One insurer putting many of the insights into customer behaviour into action is VitalityLife, presented by Deepak Jobanputra. The VitalityLife mission is to 'make people healthier and enhance and protect their lives'. It does this by establishing rewards for healthy eating, avoiding bad habits and exercising. Customers can graduate from bronze to platinum programmes; by doing so they not only earn entitlements such as discounted cinema tickets, but also graduate to reduced insurance premiums.
The morning breakout sessions focused on the Swiss Re studies into the health protection gap in France, Germany, Poland and the UK. For more information on these ground-breaking studies, click here.
Innovating the health protection market
Having established the need to innovate in health protection, the insurance market needs to respond. Questioning the audience, Paul Hately, Swiss Re, discovered that a little over half the audience believed the insurance industry was to some measure behind the digital consumer.

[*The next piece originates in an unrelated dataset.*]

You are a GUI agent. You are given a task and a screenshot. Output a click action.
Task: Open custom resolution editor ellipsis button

Insurers are in the foothills of e-business, many in Europe accepting some form of electronic submissions; but few have made the transition to a full digital platform. There has been a limited implementation of using data to allow pre-approved policies; but social media streams, health sensor data or other digital sources are not widely used in underwriting.

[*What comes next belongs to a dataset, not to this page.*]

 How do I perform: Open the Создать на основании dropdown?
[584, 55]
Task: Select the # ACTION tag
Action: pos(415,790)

The first company to establish a full digital platform in all insurance processes, and abandon paper correspondence, has been the Dutch InShared P&C insurer, as presented by Irene van den Brink. It has allowed them to take a 10% market share in the Netherlands on the back of 32 staff.
Mobile has been key to InShared's success, particularly the use of tablets among key customer groups in older age brackets. Volume is key in gaining economies of scale from a digital platform, which can be shared by a number of other brands. InShared believe in selling without selling, building trust among a consumer base, willing to share experiences and recommendations, and refunding of surplus profits to its customers.
The final set of breakouts focused on innovations in the insurance processes. These can be the use of new data sources in the underwriting; developing new products in line with expectations of longer lives; establishing products that can cope with the rise in health care costs that accompany older age; and how insurers can most effectively distribute products over a digital platform.
At the end of the day, Bruce Hodkinson, Swiss Re, emphasised the challenge digital disruptors bring to the insurance game. It is not a challenge the companies can hide from; but one which can revitalise the insurance industry and make it increasingly relevant for the modern age.